• **Exercise requirements**
The result should hold only the lines from the one with "Task: Click the horizontal table scrollbar" through the final line of the data below, transcribed exactly, pictures left out.

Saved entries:
:::::
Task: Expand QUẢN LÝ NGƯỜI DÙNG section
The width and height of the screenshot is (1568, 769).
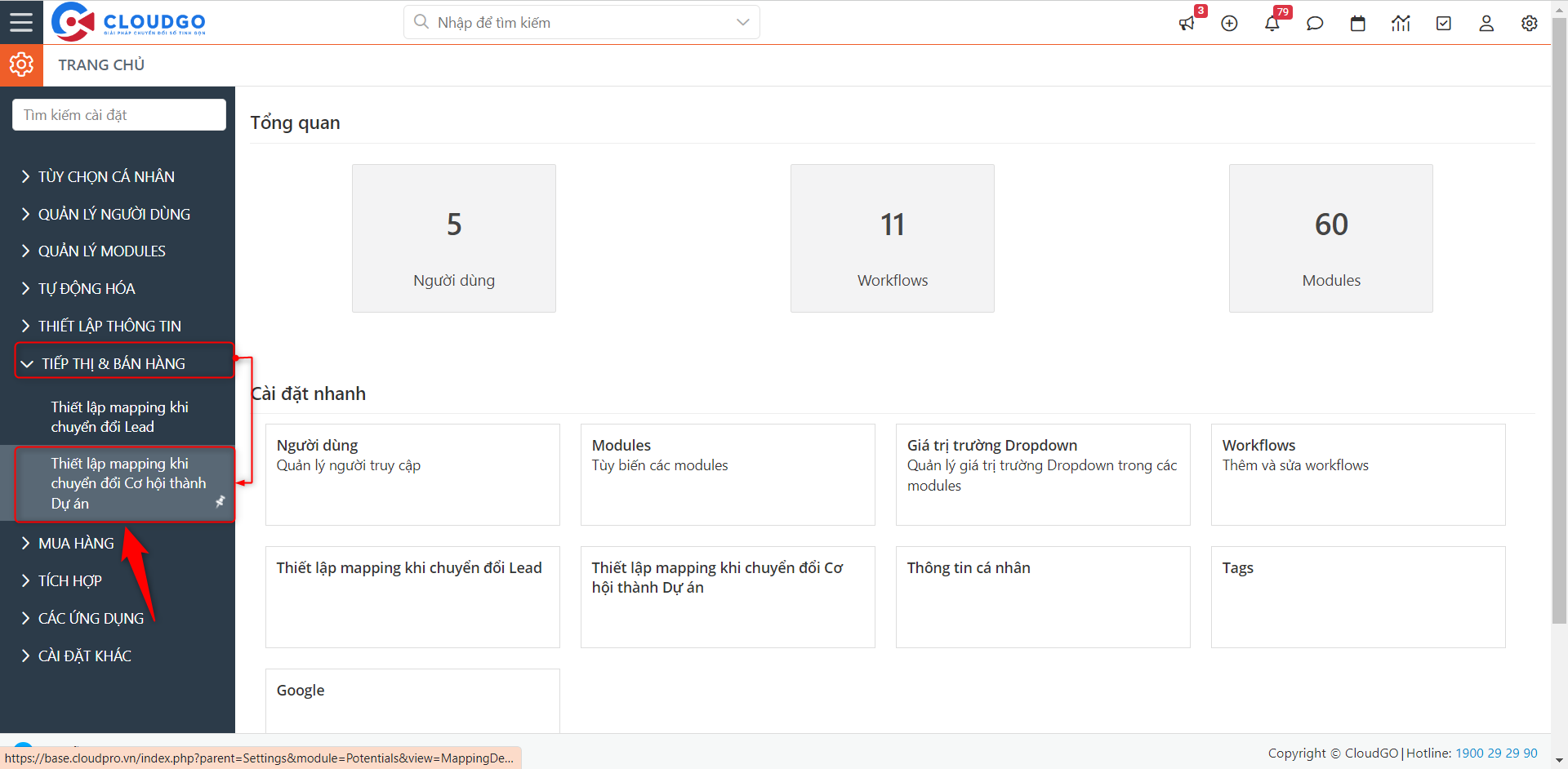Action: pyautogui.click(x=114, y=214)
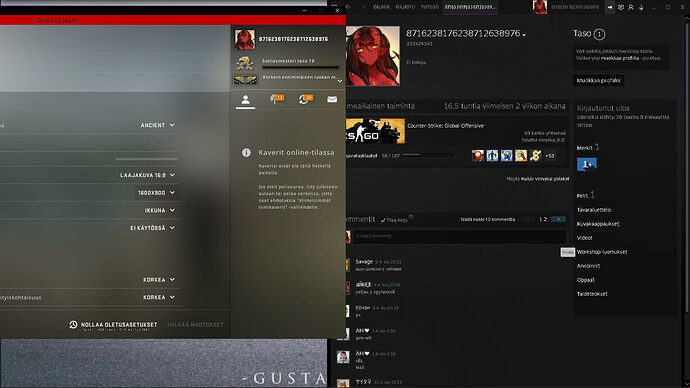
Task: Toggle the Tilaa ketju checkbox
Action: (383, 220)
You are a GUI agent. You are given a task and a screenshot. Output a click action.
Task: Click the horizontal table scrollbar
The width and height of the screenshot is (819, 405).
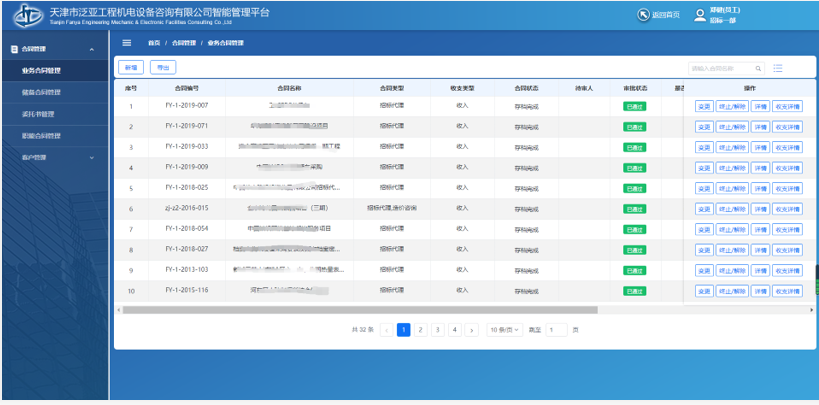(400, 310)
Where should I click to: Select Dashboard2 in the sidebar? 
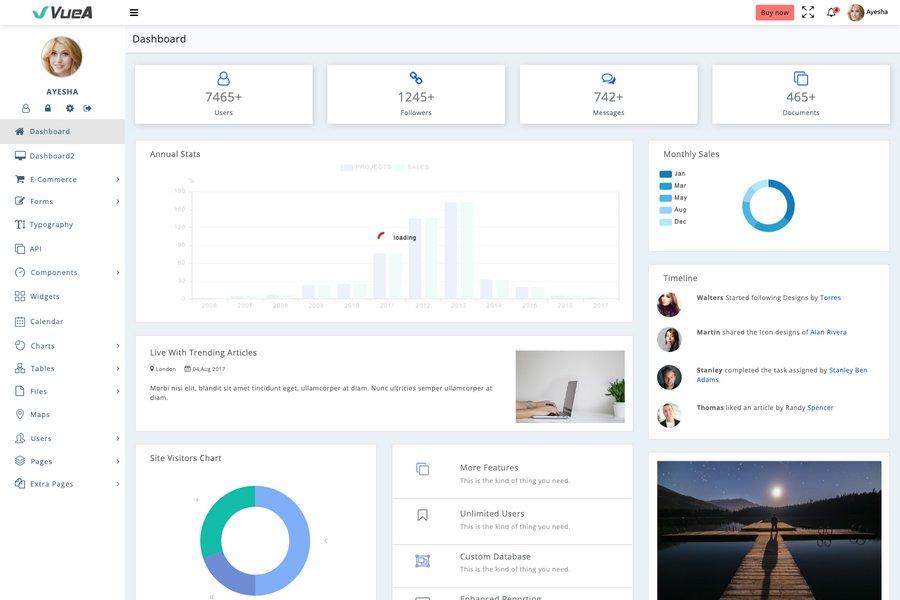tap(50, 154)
:::::
• **Response**
Task: Click the horizontal table scrollbar
The width and height of the screenshot is (819, 405).
(400, 310)
Where should I click to: Select Dashboard2 in the sidebar? 
tap(50, 154)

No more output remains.